> _What this task involves_
Retype the data below without altering anything.

Supplied data START

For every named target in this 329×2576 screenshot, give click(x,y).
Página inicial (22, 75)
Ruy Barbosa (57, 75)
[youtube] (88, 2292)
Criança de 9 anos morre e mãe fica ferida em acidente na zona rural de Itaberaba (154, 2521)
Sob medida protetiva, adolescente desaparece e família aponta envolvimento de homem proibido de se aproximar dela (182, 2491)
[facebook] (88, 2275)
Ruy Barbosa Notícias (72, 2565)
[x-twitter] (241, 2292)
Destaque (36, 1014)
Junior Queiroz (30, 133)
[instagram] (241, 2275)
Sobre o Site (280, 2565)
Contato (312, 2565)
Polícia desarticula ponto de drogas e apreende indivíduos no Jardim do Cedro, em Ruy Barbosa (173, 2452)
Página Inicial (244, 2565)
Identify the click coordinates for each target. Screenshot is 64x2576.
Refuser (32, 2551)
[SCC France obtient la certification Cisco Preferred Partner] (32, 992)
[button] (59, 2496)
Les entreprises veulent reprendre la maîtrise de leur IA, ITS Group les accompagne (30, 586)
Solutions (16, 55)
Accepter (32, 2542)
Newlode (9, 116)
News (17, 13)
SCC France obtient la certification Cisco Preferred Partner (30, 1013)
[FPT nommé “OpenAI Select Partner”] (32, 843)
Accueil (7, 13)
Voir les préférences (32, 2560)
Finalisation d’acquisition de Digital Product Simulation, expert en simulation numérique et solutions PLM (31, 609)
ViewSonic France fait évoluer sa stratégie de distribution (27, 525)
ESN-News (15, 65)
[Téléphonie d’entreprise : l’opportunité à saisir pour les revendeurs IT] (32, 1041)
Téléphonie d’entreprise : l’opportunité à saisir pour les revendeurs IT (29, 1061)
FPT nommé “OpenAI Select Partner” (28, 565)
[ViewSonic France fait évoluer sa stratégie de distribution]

Supplied data END

> _Answer_
For every named target in this 329×2576 screenshot, give click(x,y).
Página inicial (22, 75)
Ruy Barbosa (57, 75)
[youtube] (88, 2292)
Criança de 9 anos morre e mãe fica ferida em acidente na zona rural de Itaberaba (154, 2521)
Sob medida protetiva, adolescente desaparece e família aponta envolvimento de homem proibido de se aproximar dela (182, 2491)
[facebook] (88, 2275)
Ruy Barbosa Notícias (72, 2565)
[x-twitter] (241, 2292)
Destaque (36, 1014)
Junior Queiroz (30, 133)
[instagram] (241, 2275)
Sobre o Site (280, 2565)
Contato (312, 2565)
Polícia desarticula ponto de drogas e apreende indivíduos no Jardim do Cedro, em Ruy Barbosa (173, 2452)
Página Inicial (244, 2565)
Identify the click coordinates for each target. Screenshot is 64x2576.
Refuser (32, 2551)
[SCC France obtient la certification Cisco Preferred Partner] (32, 992)
[button] (59, 2496)
Les entreprises veulent reprendre la maîtrise de leur IA, ITS Group les accompagne (30, 586)
Solutions (16, 55)
Accepter (32, 2542)
Newlode (9, 116)
News (17, 13)
SCC France obtient la certification Cisco Preferred Partner (30, 1013)
[FPT nommé “OpenAI Select Partner”] (32, 843)
Accueil (7, 13)
Voir les préférences (32, 2560)
Finalisation d’acquisition de Digital Product Simulation, expert en simulation numérique et solutions PLM (31, 609)
ViewSonic France fait évoluer sa stratégie de distribution (27, 525)
ESN-News (15, 65)
[Téléphonie d’entreprise : l’opportunité à saisir pour les revendeurs IT] (32, 1041)
Téléphonie d’entreprise : l’opportunité à saisir pour les revendeurs IT (29, 1061)
FPT nommé “OpenAI Select Partner” (28, 565)
[ViewSonic France fait évoluer sa stratégie de distribution]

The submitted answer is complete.